Get the Professional Embedded Starter Kit: Production-ready templates and architectural cheat sheets for your firmware projects.
ARM Calling Convention on Cortex-M: How Arguments, Registers and the Stack Really Work
1.
Introduction
Every time your C code calls a function, the compiler silently follows a set of rules that governs how arguments travel to the callee, how the return value comes back, and which registers each side is responsible for saving. These rules are defined by the ARM Architecture Procedure Call Standard (AAPCS) the ABI that every compiler, every library, and every startup file on Cortex-M must agree on.

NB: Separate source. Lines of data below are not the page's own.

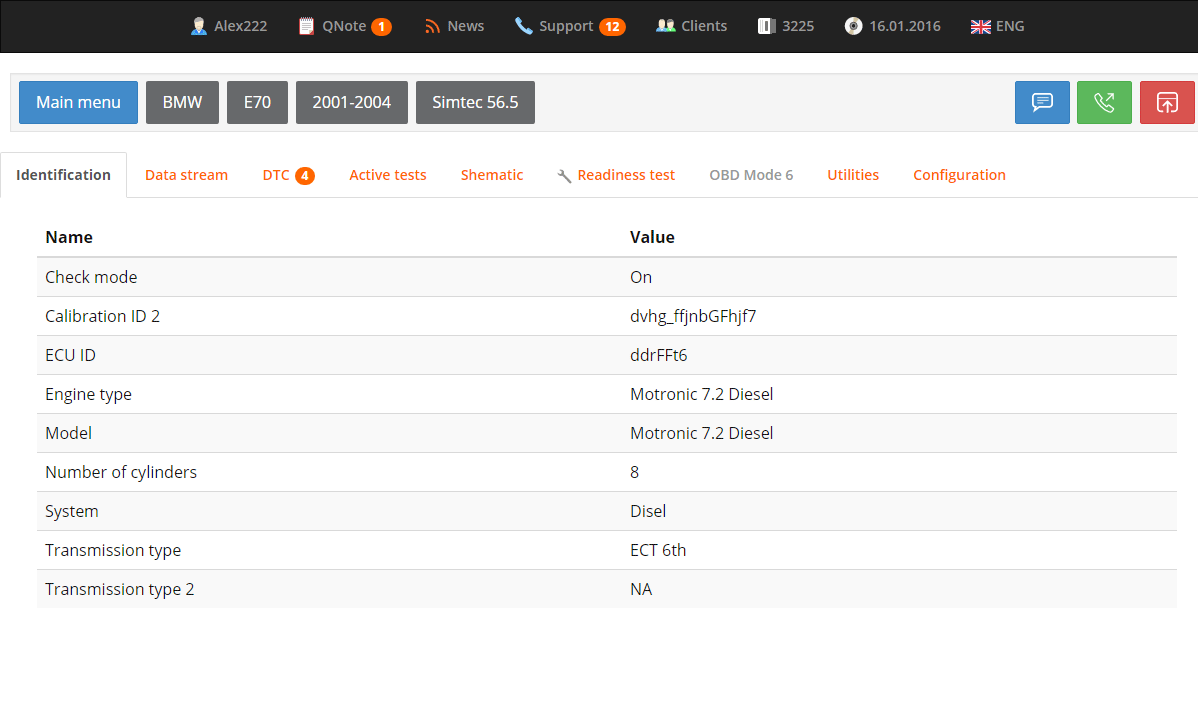
Task: Click the blue chat message icon button
Action: click(x=1042, y=102)
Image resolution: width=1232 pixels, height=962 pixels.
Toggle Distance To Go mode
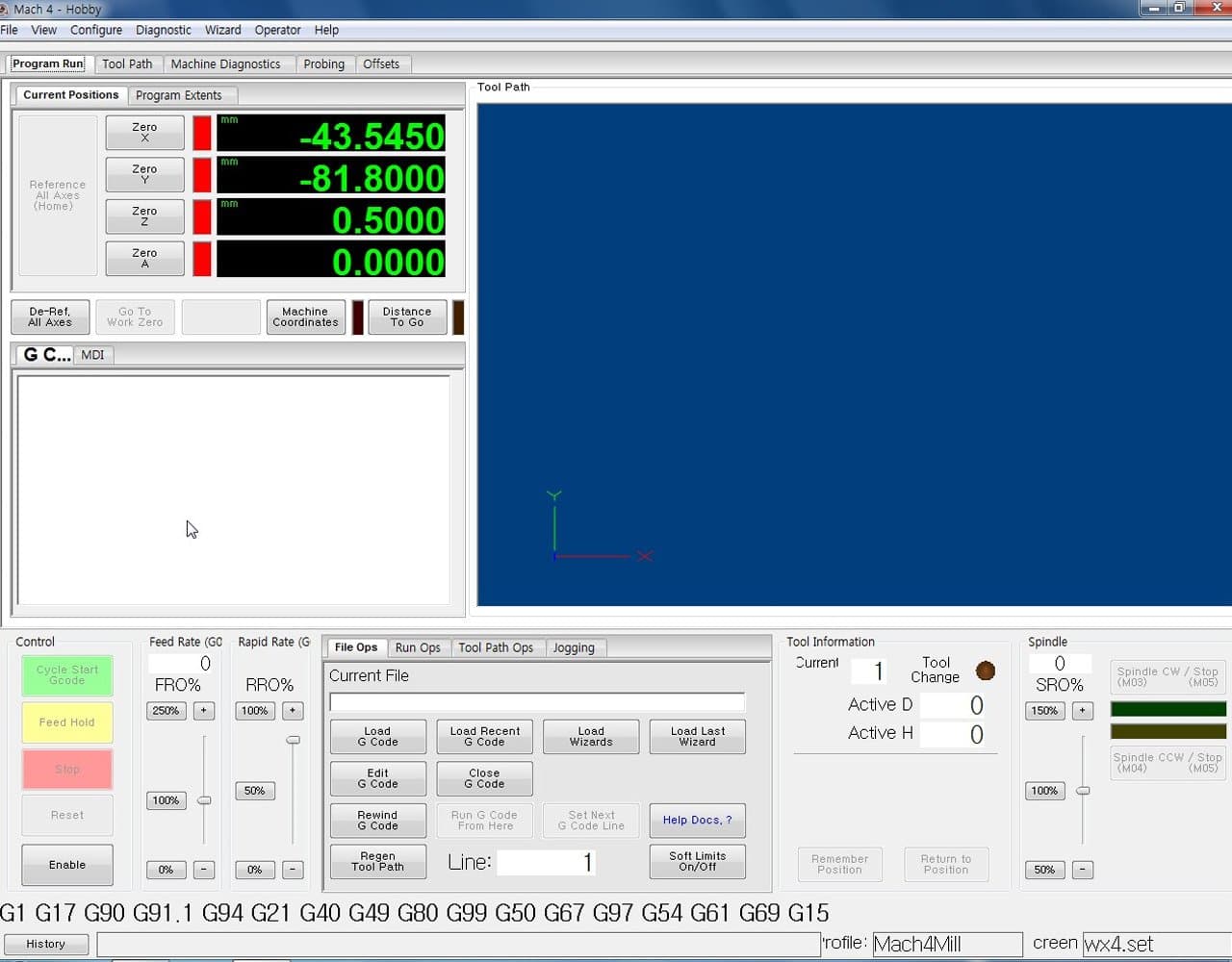point(407,316)
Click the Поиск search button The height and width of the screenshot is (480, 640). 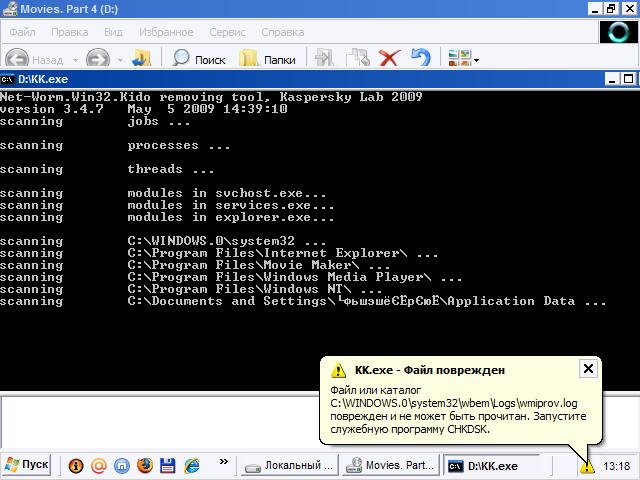coord(200,60)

When you write C exclusively, the compiler handles all of this automatically. You never see it. But the moment you write assembly that calls a C function or a C function that calls assembly you are responsible for following these rules yourself. Get them wrong and the program silently corrupts data, crashes, or produces wrong results with no helpful error message.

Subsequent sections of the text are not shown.